Silent Pandemic Mengintai: Kenali Gejala Resistensi Antibiotik Sebelum Terlambat
Jakarta, VIVA – Resistensi antibiotik menjadi salah satu masalah kesehatan yang serius. Bahkan dalam sebuah penelitian digadang-gadang 39 juta orang di tahun 2050 meninggal dunia akibat resistensi antibiotik.
Resistensi antibiotik adalah kondisi dimana bakteri, virus, jamur dan parasit tidak mampu dimatikan oleh antibiotik. Resistensi bakteri terjadi ketika bakteri menjadi kebal terhadap antibiotik yang pada awalnya efektif untuk pengobatan infeksi yang disebabkan oleh bakteri tersebut.
"Kenapa bahaya banget? Â resistensi antibiotik ini kita bilangnya silent pandemic. Penelitian menyatakan tahun 2050 gara-gara resisten antibiotik 39 juta orang meninggal di dunia. Itu banyak, itu lebih banyak dari COVID-19 tapi itu kita enggak sadar, makanya disebut silent pandemic," kata dokter Ayman Alatas dikutip dari tayangan YouTube Gritte Agatha.

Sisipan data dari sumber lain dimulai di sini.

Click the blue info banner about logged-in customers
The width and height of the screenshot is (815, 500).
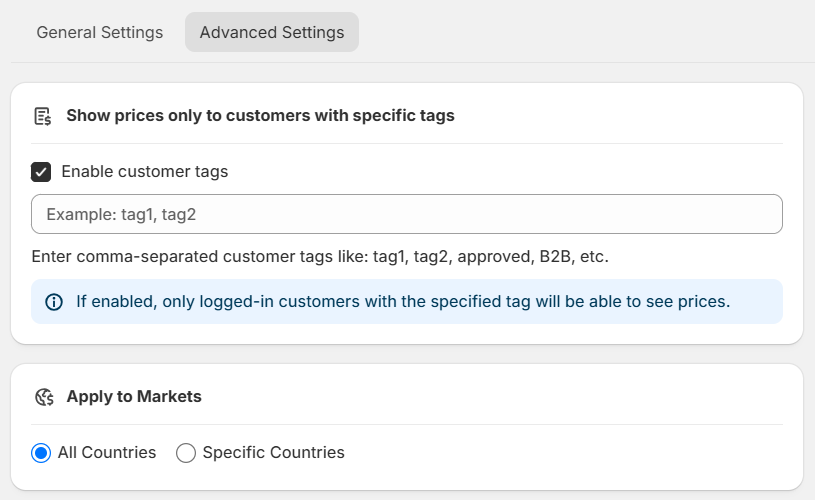(407, 301)
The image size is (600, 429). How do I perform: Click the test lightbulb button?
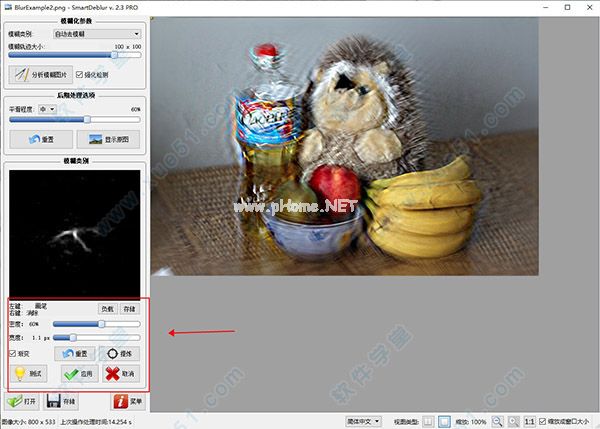[x=28, y=374]

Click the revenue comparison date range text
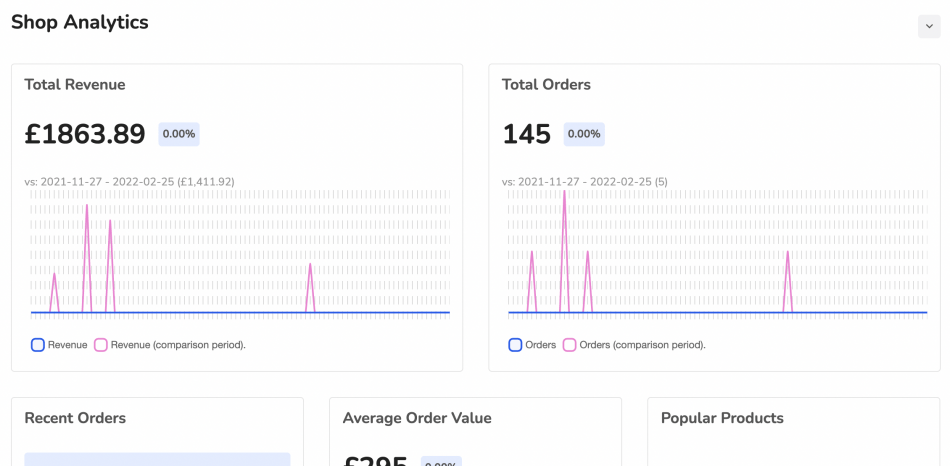pos(129,182)
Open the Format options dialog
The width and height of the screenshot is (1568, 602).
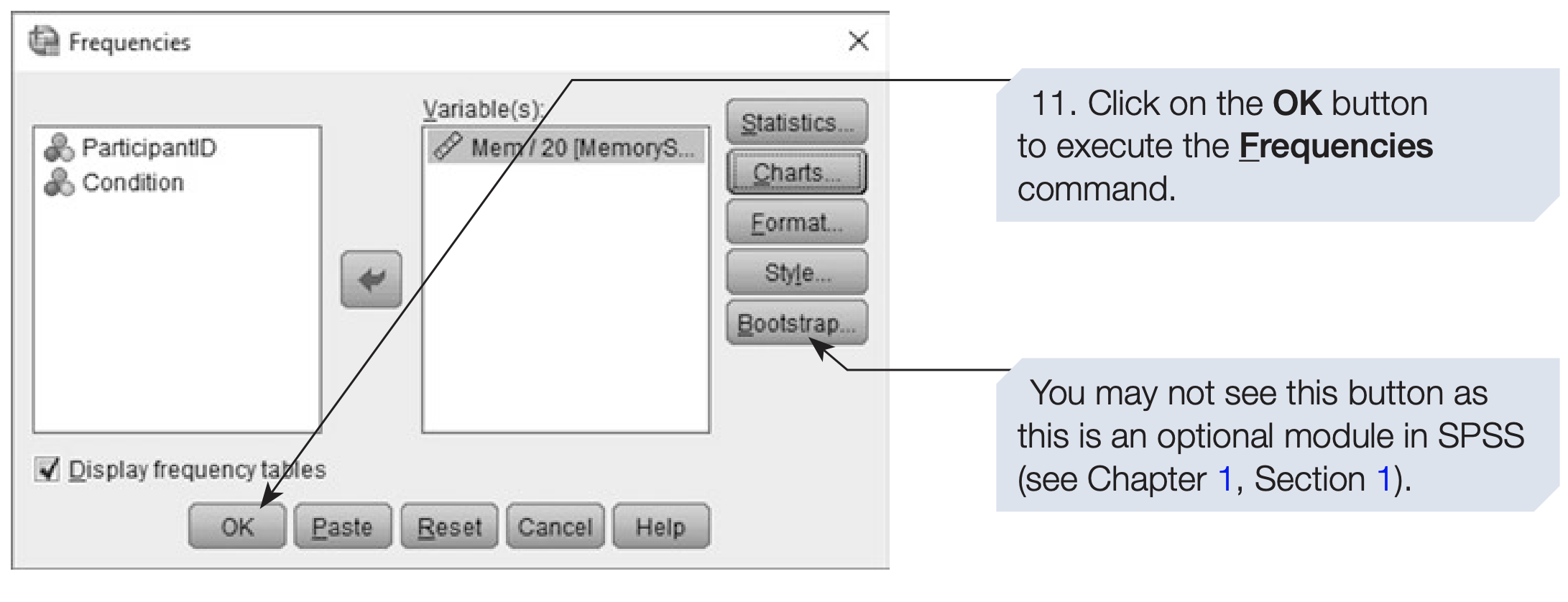[x=797, y=223]
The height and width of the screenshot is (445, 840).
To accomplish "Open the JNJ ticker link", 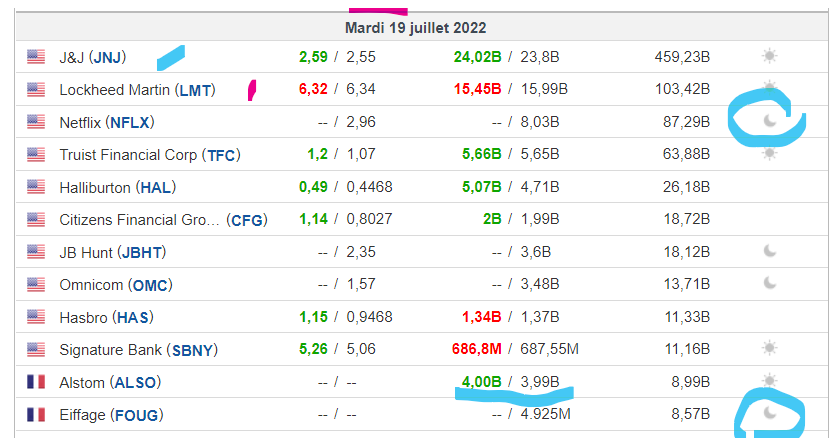I will tap(107, 57).
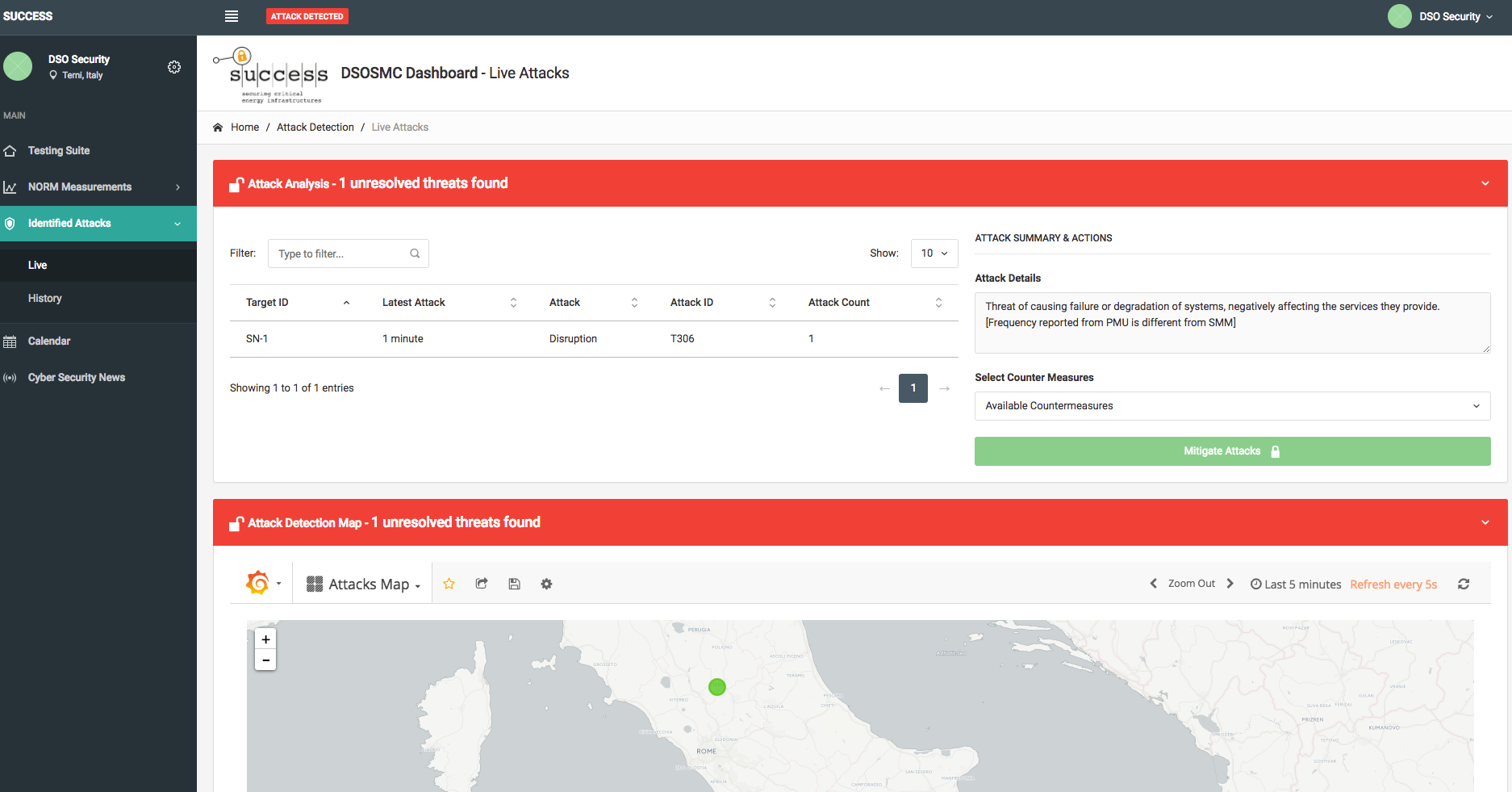This screenshot has height=792, width=1512.
Task: Open the Show entries count dropdown
Action: 934,254
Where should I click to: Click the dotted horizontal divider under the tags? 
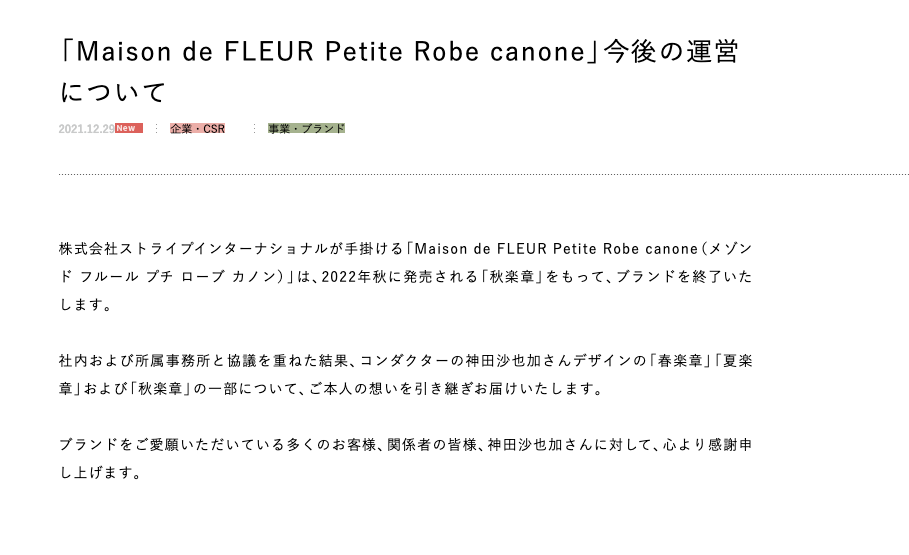coord(483,173)
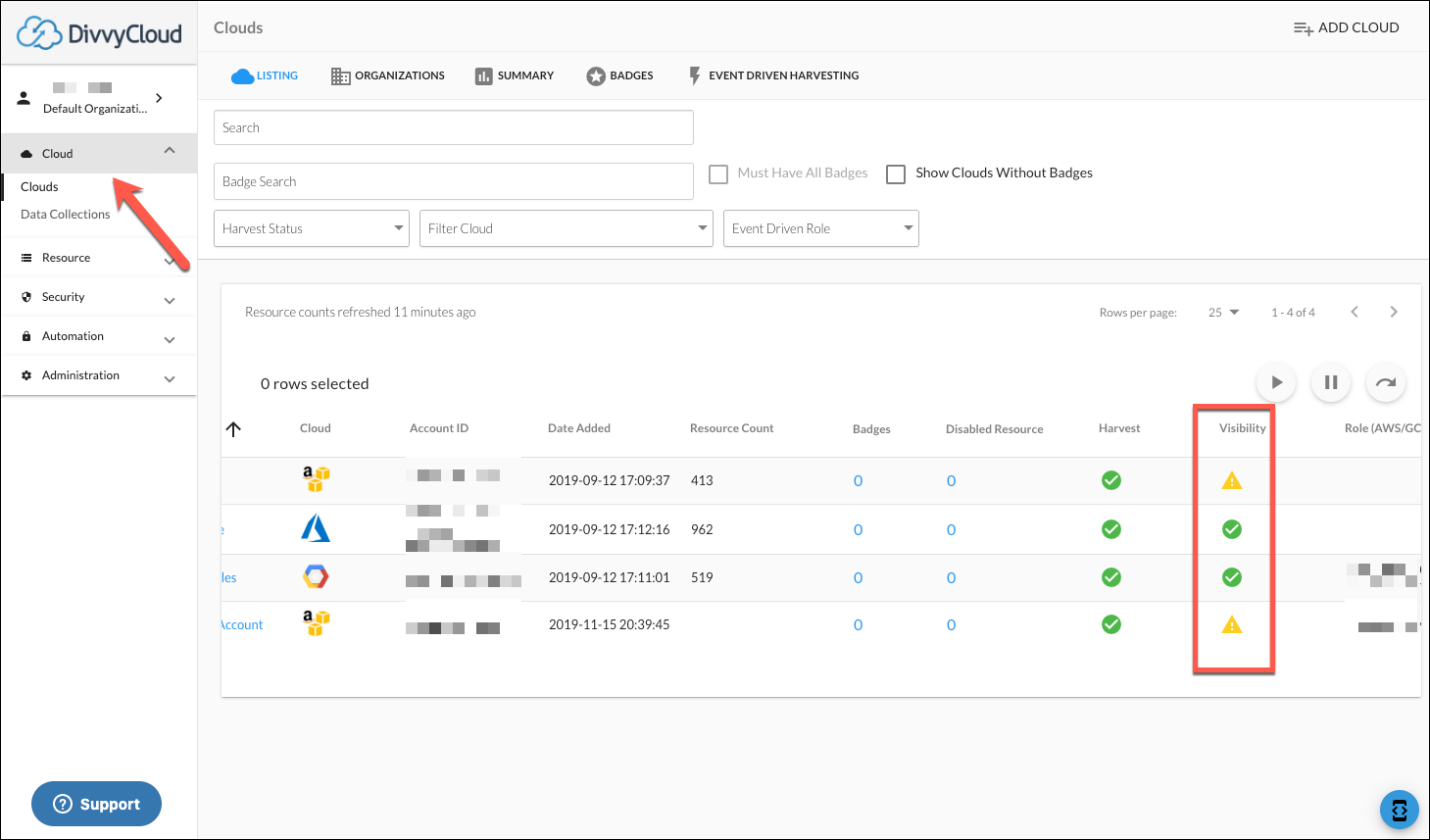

Lebih lanjut ketika seseorang yang mengalami resisten antibiotik sendiri juga akan sulit pengobatannya. Bahkan dalam sejumlah kasus untuk pengobatan mereka yang resisten antibiotik akan mendapatkan pengobatan kombinasi dua antibiotik.
"Misalkan ada pasien ada infeksi dalam darah, dokter spesialis mikrobiologi klinik konsultasi ke spesialis penyakit dalam diambil dicek sampel darahnya. Kita periksa di laboratorium kita tunggu ada enggak bakterinya. Kita periksa dengan berbagai obat nanti data tersebut kalau resisten semua kita liat mana yang mungkin paling enggak resisten walaupun itu resisten. Atau juga dengan kombinasi dua antibiotik, " ujarnya.
Tidak hanya itu saja biaya pengobatannya pun juga semakin meningkat. Bahkan parahnya lagi mereka yang mengalami resisten antibiotik memiliki risiko untuk meninggal juga lebih tinggi.
"Pada dasarnya harga obatnya jadi jauh lebih mahal, pasien akan lebih lama length of staynya di rumah sakit, perawatannya lebih lama dan kemungkinan meninggalnya jauh lebih tinggi. Itu banyak terjadi, mengerikan sekali," ujarnya.
Di sisi lain, terkait dengan gejala seseorang yang mengalami resisten antibiotik. Ayman menjelaskan bahwa gejalanya akan sulit untuk dirasakan oleh pasien.
"Bakteri yang resisten ini menginfeksi manusia akhirnya menimbulkan gejala. Infeksinya macem-macem, bisa di otak, di paru-paru, bisa di saluran cerna, di kulit, tergantung jenis bakterinya. Tapi proses bakteri ini jadi resisten karena penggunaan antibiotik yang tidak bijak karena residu ini kita enggak terasa. Tapi sewaktu-waktu bisa menginfeksi kita dan mungkin bisa menyebar ke orang lain," kata dia.